Downhill cycling [mineral commodity supercycle] – The Economist (July 28, 2012)

A peak may be in sight for commodity prices

ASSIGNING analysts to cover the humdrum world of commodities and mining was once investment banking’s punishment for low-flyers or copybookblotters. Then China’s pulsating economy and appetite for raw materials sent the prices of industrial metals and bulk commodities soaring. It turned watching the dismal world of copper, zinc and nickel, and the mining firms that dug them up, from a role tantamount to constructive dismissal to glamour.
Can it last? Signs that China’s economy is coming off the boil—recent figures put annual growth in the second quarter at a mere 7.6% compared with the double-digit rates of the past few years—have led some to suggest the commodity boom is over and prices are likely to crumble. That prognosis looks premature.
The past decade has been a remarkable one for metals and bulk commodities—iron ore and coal. Consumers, desperate to get their hands on raw materials, paid well over the cost of production as demand outstripped supply, which was constrained by years of underinvestment by mining firms. Many analysts talked of a “supercycle”, a long-term surge in prices lasting for decades on the back of Chinese demand.

Chinese urbanisation has been the fundamental force behind that demand. Until the start of the millenium China, the world’s biggest producer of many commodities, was largely self-sufficient or even a modest exporter. Economic reforms have turned it into a manufacturing and exporting behemoth, and have prompted a vast movement of people away from the countryside to the cavernous factories and sprawling megacities of the new China. The housing, roads, railways and infrastructure supporting this shift required massive imports of minerals.
China’s steel production grew by 16% a year between 2000 and 2011. Around half the world’s steelmaking raw materials and two-fifths of its copper and aluminium now disappear down the dragon’s maw. The price of copper, which had fallen by 0.8% a year in the 1980s and 1990s to reach little more than $1,300 a tonne a decade ago, exceeded $10,000 a tonne in early 2011 and still stands at around $7,500.

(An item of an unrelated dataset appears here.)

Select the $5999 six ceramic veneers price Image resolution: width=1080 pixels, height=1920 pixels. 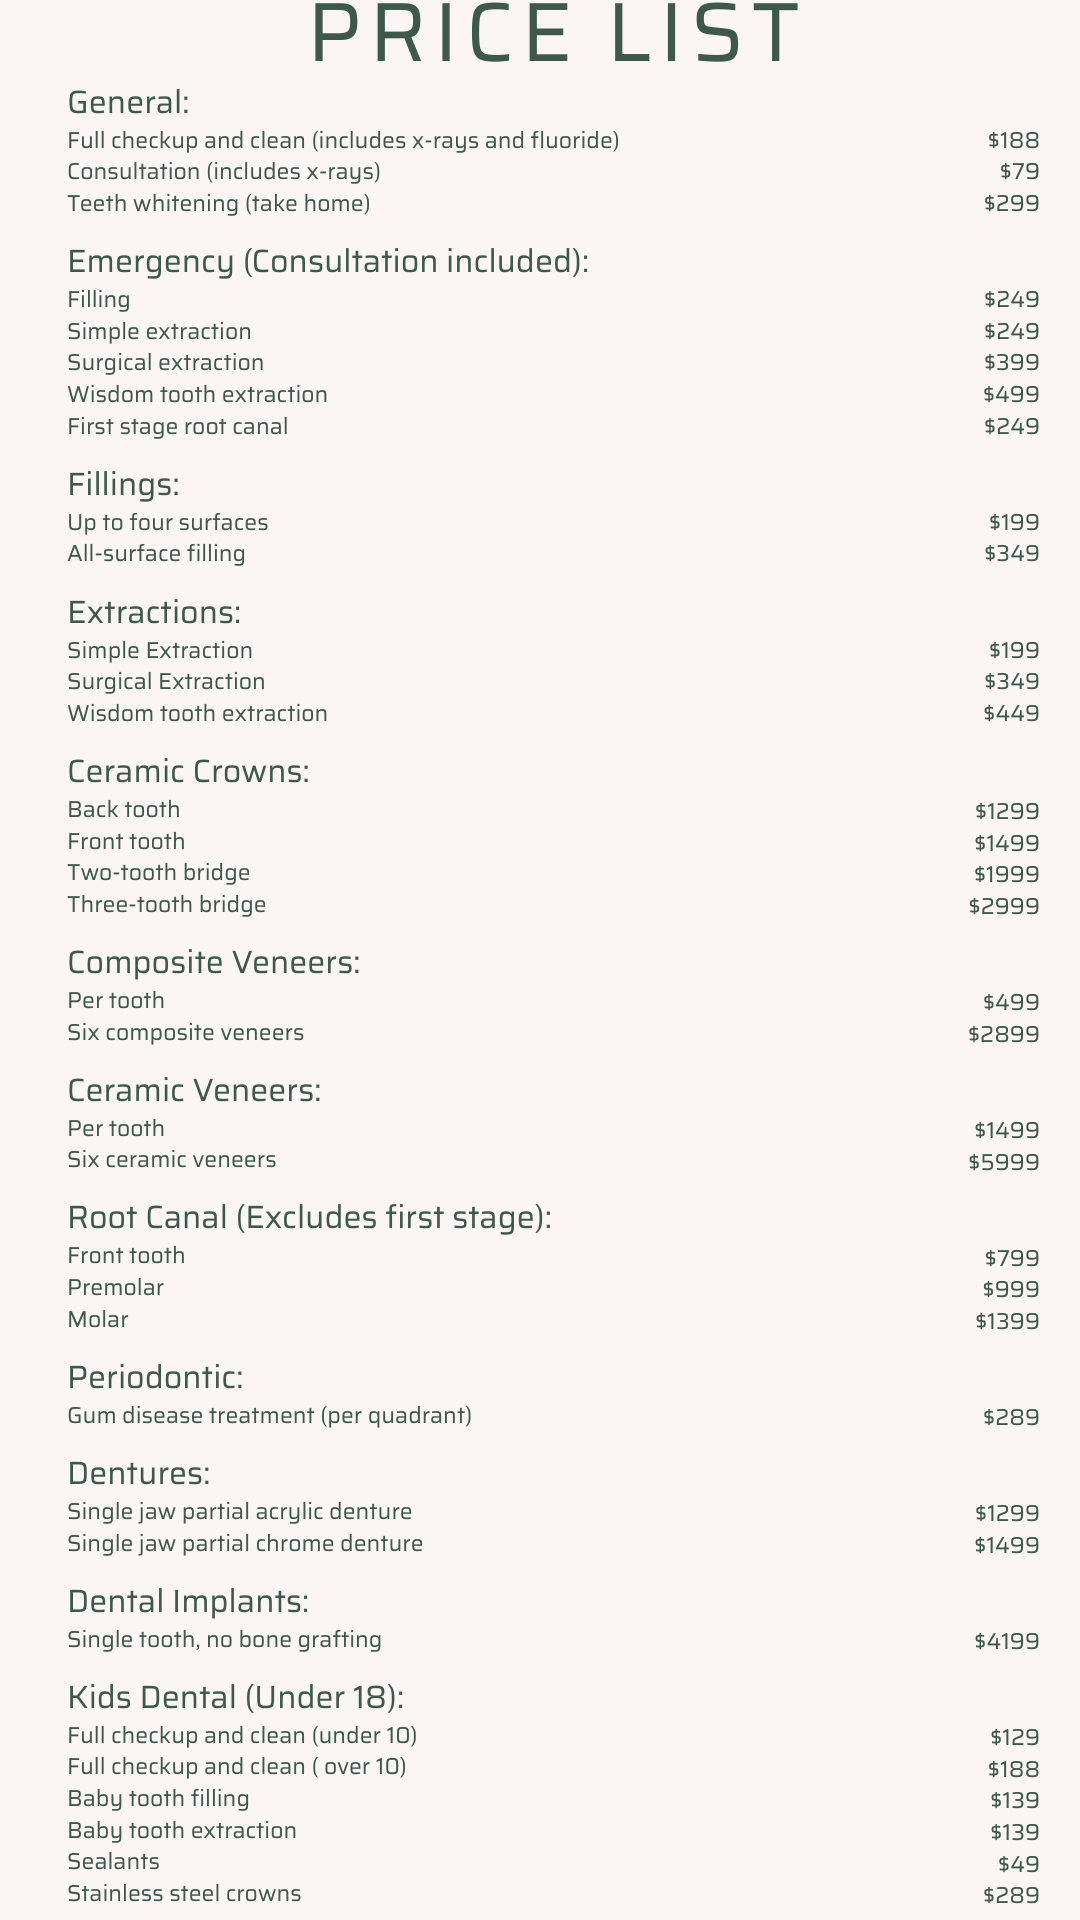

A slowdown in China has led people to wonder whether the supercycle is over. The evidence suggests that it has reached a peak. Academics probing supercycles over the past 150 years reckon that the expansionary phase lasts between 15 and 20 years. Most analysts put the start of the most recent cycle around 2000 (see chart 1). HSBC, which thinks this cycle is just seven years old, concedes it faces the onset of “creaking middle age” and that a long senescence might follow. Ruchir Sharma of Morgan Stanley sees in a 200-year history of commodity prices a repeated trend of two decades of price declines followed by one decade of gains.